Peer Gynt fue el sugestivo nombre que el
escritor noruego Henrik Ibsen dio al protagonista del drama que le musicó el rebelde
compositor Edward Grieg. Se estrenó hace ya casi
150 años. Puede ser que la obra no se represente ya, pero ¿quién no se ha
sentido lleno de tristeza por la muerte de la madre Aase, angustiado por el
hechizo horrendo de la hija del Rey de las Montañas, seducido por la danza de
la coqueta Anitra en el escenario del lejano y sin fin desierto de África donde
Peer había caído en la esclavitud de ser tratante de esclavos, o escuchando, de
vuelta ya de todo, la dulce canción de Solveig, su primer amor, su verdadero amor,
su único amor, el amor que redime?
El
adolescente Peer Gynt quiere llenar su vida de sueños, de riqueza, de amor, de
felicidad… Pero nada es noble en lo que encuentra, porque su corazón no es
noble. La Nada, la Sombra, el fracaso, el desengaño, el escarmiento, el vacío,
la traición de los que parecían amigos le hacen volver a una tierra que es la
suya, la de su destino. Porque es la de su cuna y la de una encantadora
muchacha toda dignidad y amor que estuvo siempre esperando.
Peer
Gynt es una metáfora existencial, una parábola de la vida.

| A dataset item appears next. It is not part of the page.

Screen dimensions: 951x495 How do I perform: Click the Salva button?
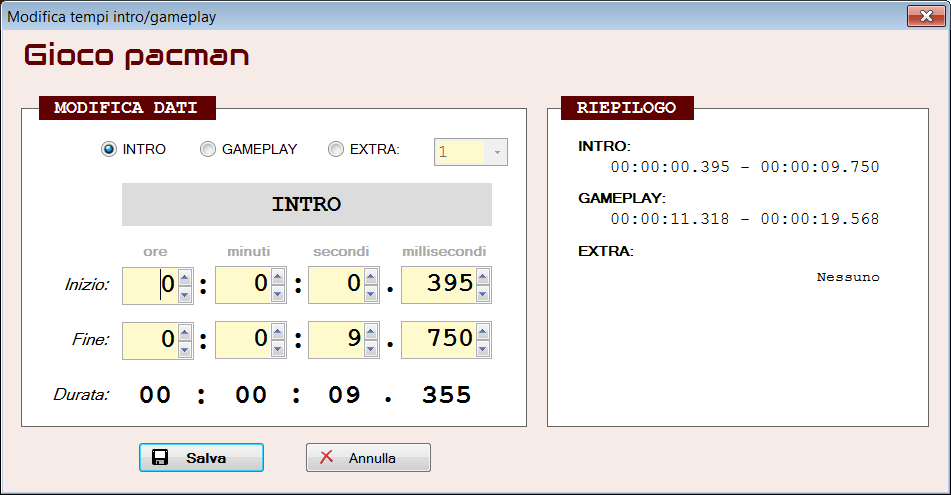201,458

Ibsen, que supo
ahondar en el corazón de la mujer (¡y denunciar el egoísmo del hombre!), por
ejemplo en su espléndidamente triste Casa
de muñecas, nos hace pensar que la educación en la que no se ofrece como
supremo valor el servicio, es decir, el amor, la entrega al otro, es una
educación de formas, de ciudadanos, de comensales en la mesa de los amiguetes,
pero vacía de los cimientos y tejidos que le hacen a un hombre ser compañero de
camino hacia la Verdad y la Justicia.